__Exercise goal__
Produce a word-for-word copy of the line that contains "Screen dimensions: 491x483" and each line after it through the end of the material, omitting pictures and all other lines.

__Study material__
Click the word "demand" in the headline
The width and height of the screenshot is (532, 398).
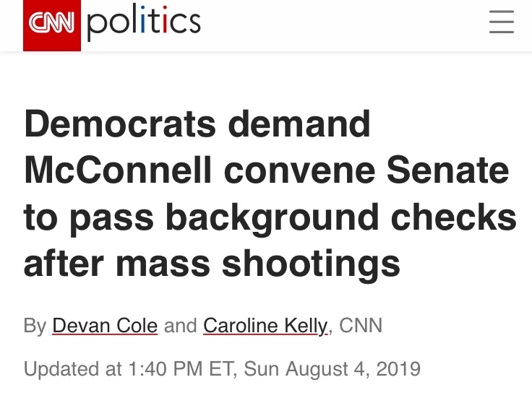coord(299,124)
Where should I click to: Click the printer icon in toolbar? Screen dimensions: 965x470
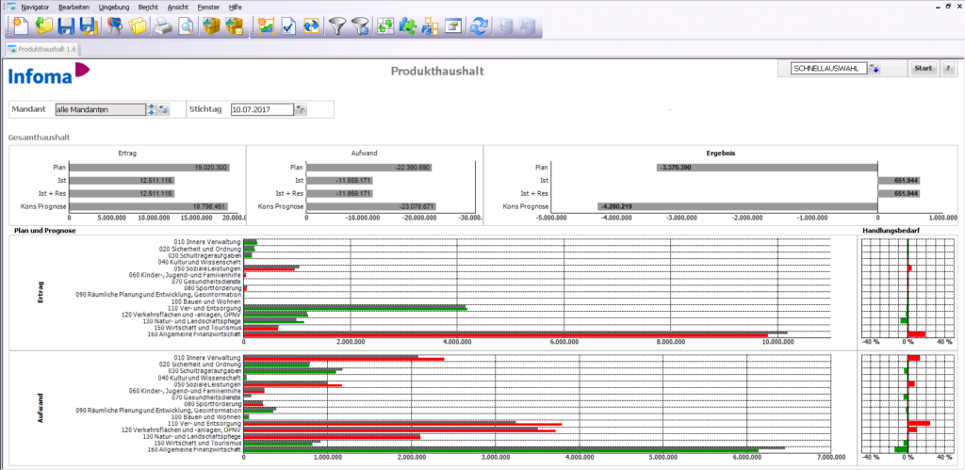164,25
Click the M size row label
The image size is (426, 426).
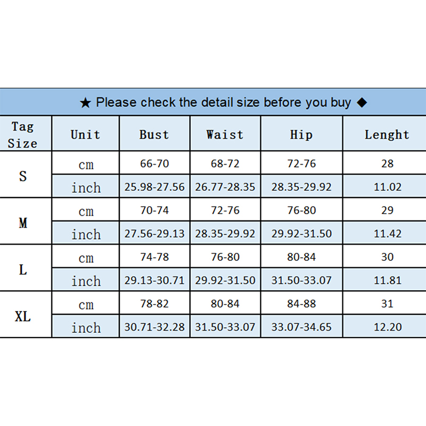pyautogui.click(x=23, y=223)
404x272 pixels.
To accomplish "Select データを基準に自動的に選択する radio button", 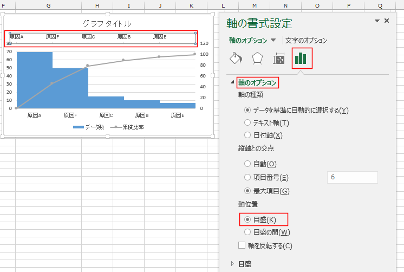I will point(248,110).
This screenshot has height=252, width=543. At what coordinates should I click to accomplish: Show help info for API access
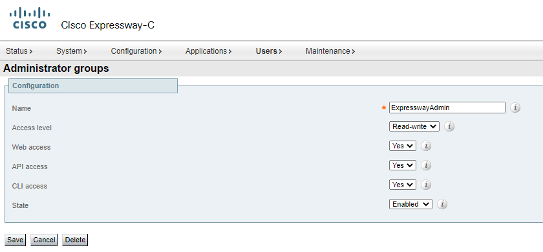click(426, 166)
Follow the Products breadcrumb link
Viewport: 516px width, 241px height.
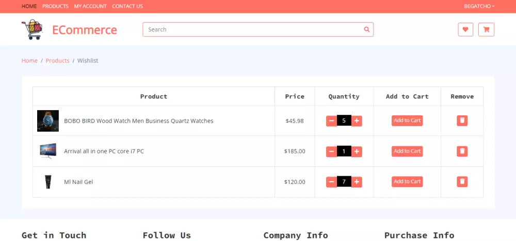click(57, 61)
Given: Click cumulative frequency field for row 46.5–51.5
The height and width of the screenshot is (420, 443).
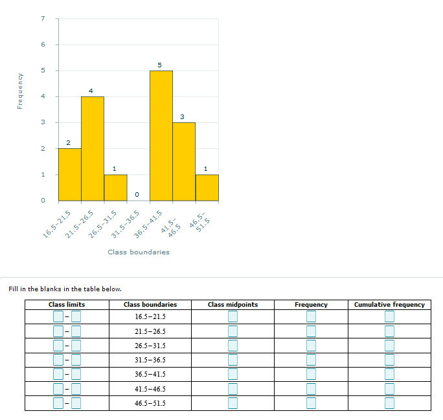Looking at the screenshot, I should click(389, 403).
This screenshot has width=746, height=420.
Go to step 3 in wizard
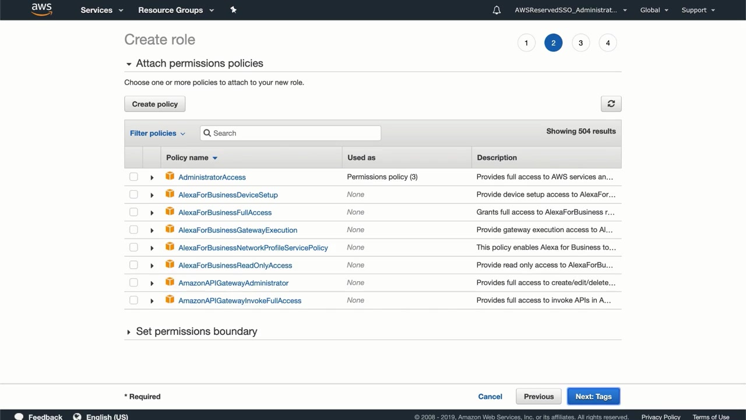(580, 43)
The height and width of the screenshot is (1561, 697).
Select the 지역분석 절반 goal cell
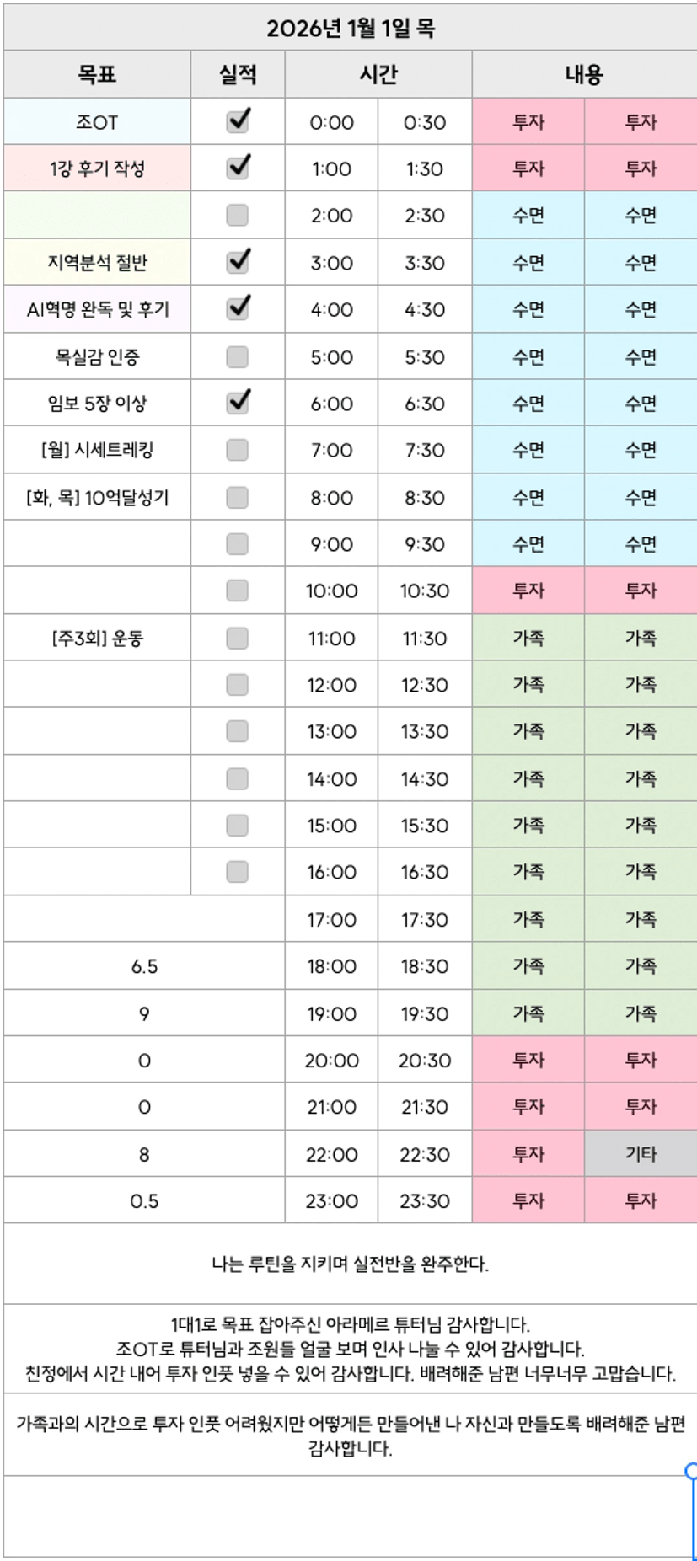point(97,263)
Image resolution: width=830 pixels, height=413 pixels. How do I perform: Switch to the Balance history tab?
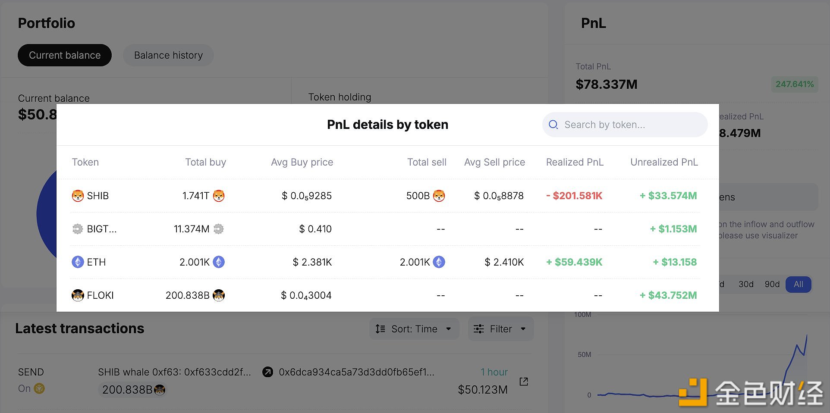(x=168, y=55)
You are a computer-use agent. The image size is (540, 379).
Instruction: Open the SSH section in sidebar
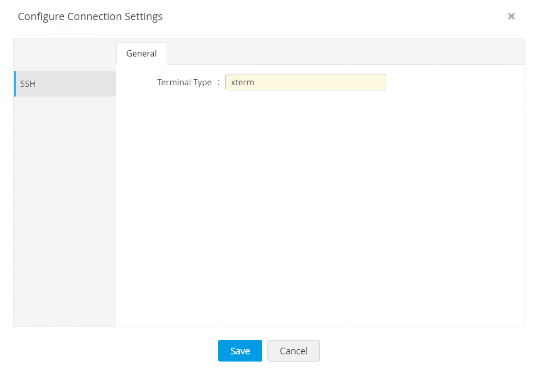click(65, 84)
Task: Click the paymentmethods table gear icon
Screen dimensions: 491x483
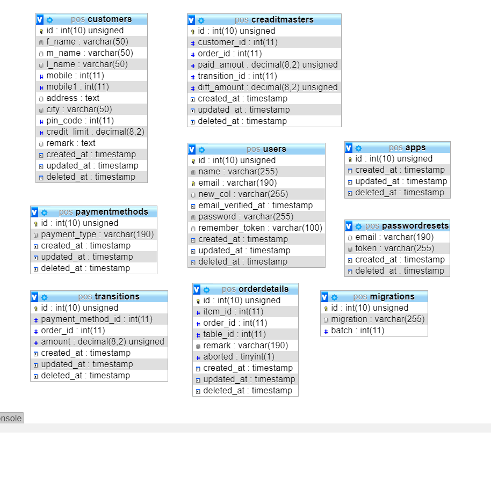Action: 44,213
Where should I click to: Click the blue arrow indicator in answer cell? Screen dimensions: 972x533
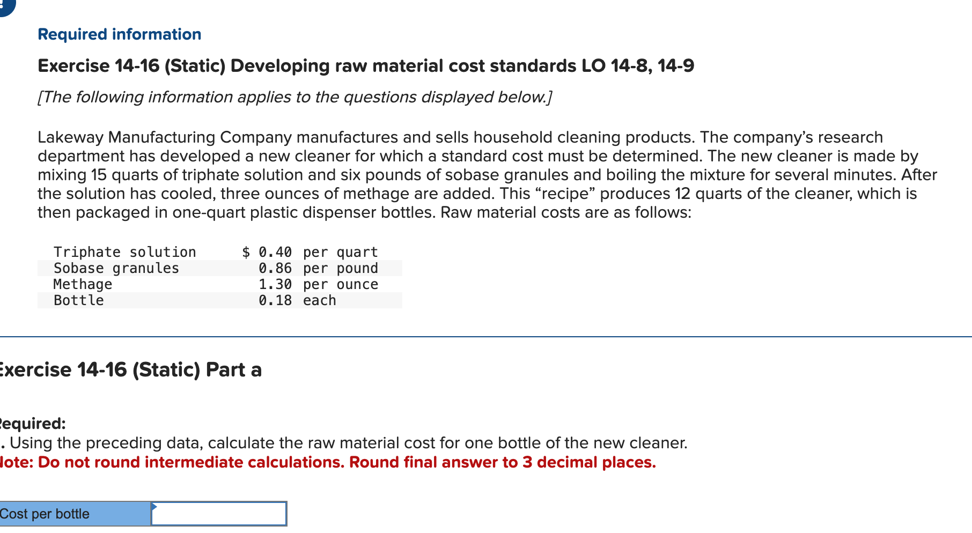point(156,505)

__Task output__
Screen dimensions: 491x483
Action: 44,213
Where should I click to: Click the blue arrow indicator in answer cell? Screen dimensions: 972x533
point(156,505)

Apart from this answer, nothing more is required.